La primera mujer de nuestra vida por prelación cronológica e ineludible es la madre; irrumpimos en la vida haciendo llorar a una mujer, esa es nuestra primera gran hazaña, todo un símbolo y un anticipo, hacerla llorar desgarrándole las entrañas a la mujer que más nos ama. Y ahí está ya el vínculo más íntimo y profundo que nos ata a nuestras madres: el dolor.
Y ese dolor del parto es solo el primero de una cadena de dolores sucesivos que nos ata a nuestra madre, en el parto acaba el dolor biológico de engendrarnos y darnos a luz y empiezan los infinitos dolores espirituales de hacernos hombres.

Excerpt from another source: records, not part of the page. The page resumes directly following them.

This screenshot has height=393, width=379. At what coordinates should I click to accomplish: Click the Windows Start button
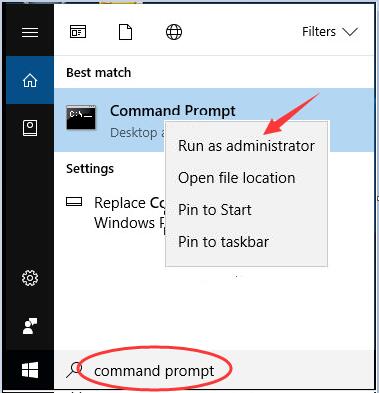tap(30, 370)
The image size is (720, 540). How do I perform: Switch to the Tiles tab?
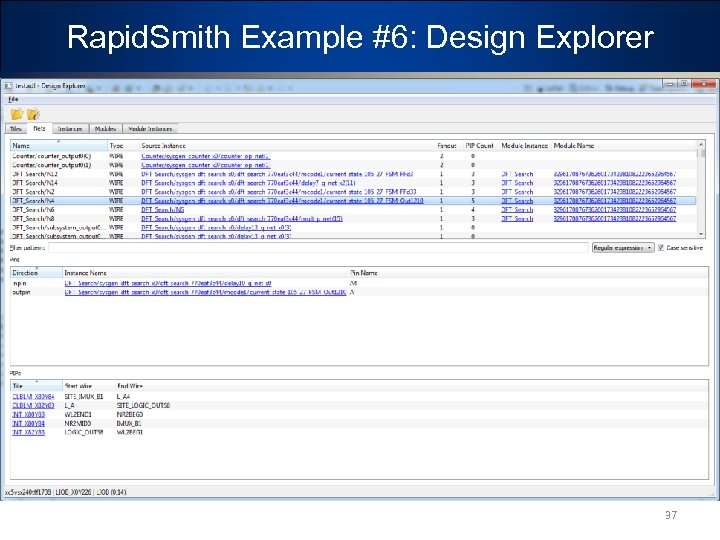[x=17, y=129]
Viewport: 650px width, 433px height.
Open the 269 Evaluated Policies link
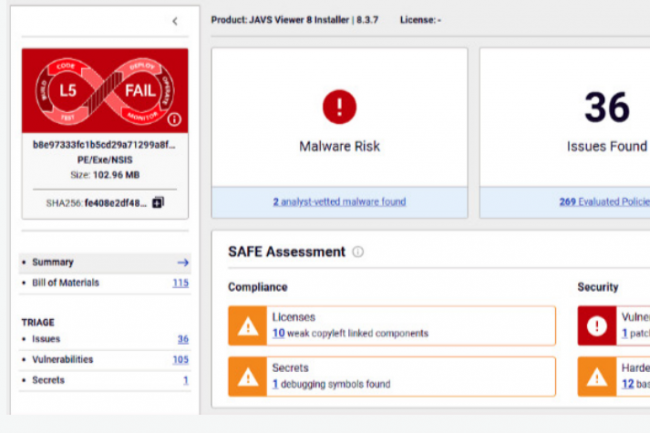tap(603, 202)
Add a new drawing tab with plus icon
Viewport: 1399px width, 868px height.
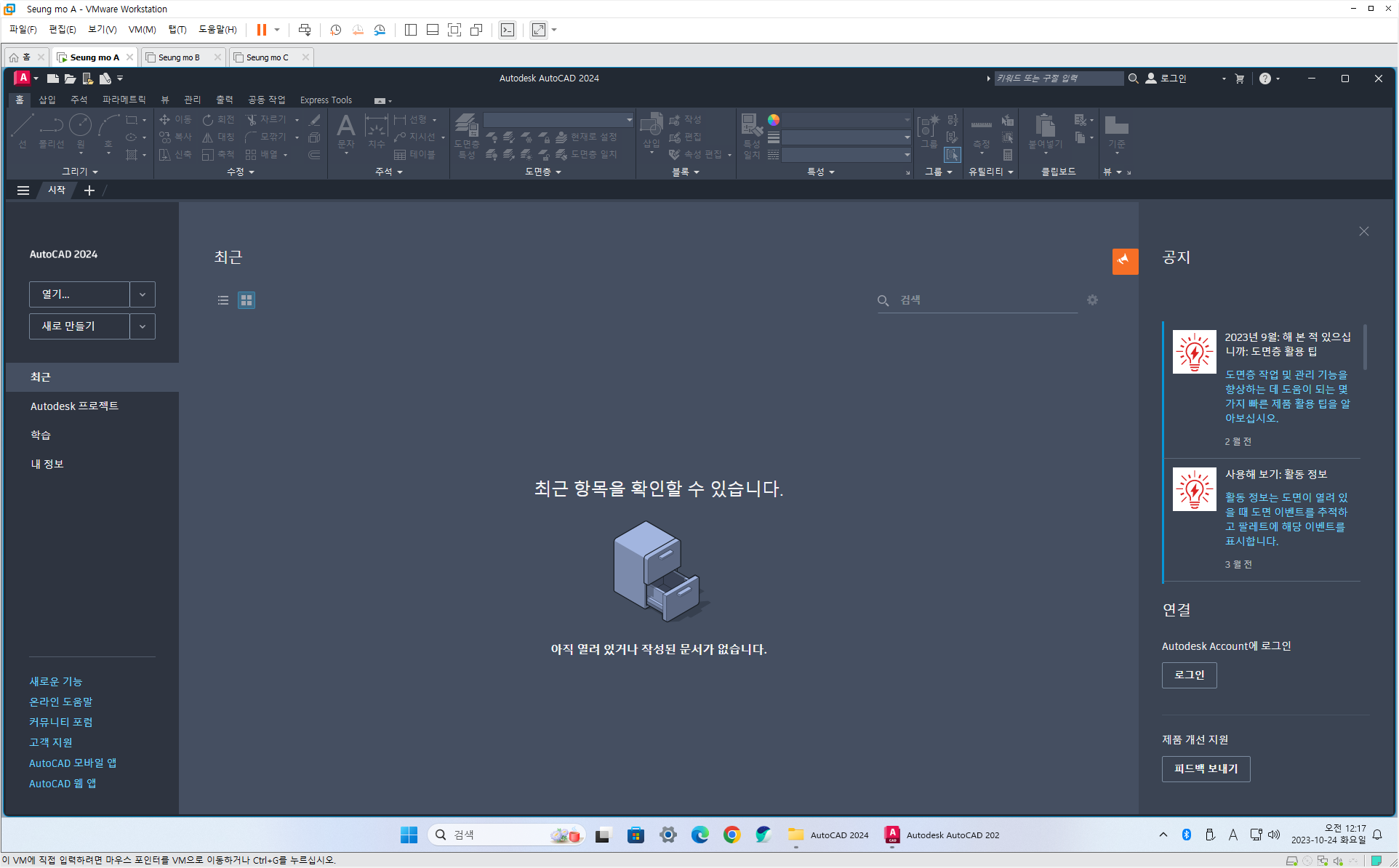tap(89, 190)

La medida entrañable de la maternidad y la filiación es el dolor y cuanto más vale un hijo más dolores cuesta. Desde que cortan el cordón umbilical que nos ata biológicamente a ella comienza la separación; sobre todo cuando ya no la necesitamos y cuando empezamos a caer en la cuenta que sabemos más que ellas; y nos empezamos a sentir superiores a ella y damos un paso más ¡cállate mama!
Sin embargo nuestra madre es nuestra primera maestra la demás honda huella en nuestra vida no tendrá carrera universitaria ni bachillerato elemental, tal vez escribe con errores ortográficos no es doctor en historia, pero es doctora en los criterios cristianos de la vida, no es catedrático de medicina, pero que bien regenta la cátedra viva del dolor y el sacrificio; no es profesora de matemáticas pero si es profesora perfecta de bondad, no es entrenadora de deportes pero si entrenadora de hombres para las luchas de la vida. Sabe poco, enseña aparentemente poco, pero ese poco que enseña, es el hondo cimiento humano donde se apoya todo lo que aprenderemos después; y cuando ya estamos de vuelta de todas las cosas, cuando se nos desploma el mundo mentiroso de las apariencias y de los juegos fatuos, nos refugiamos en aquello poco, elemental y transparente que nos enseñó nuestra madre y que llevamos, guardado e intacto en lo más recatado y seguro de nuestro ser.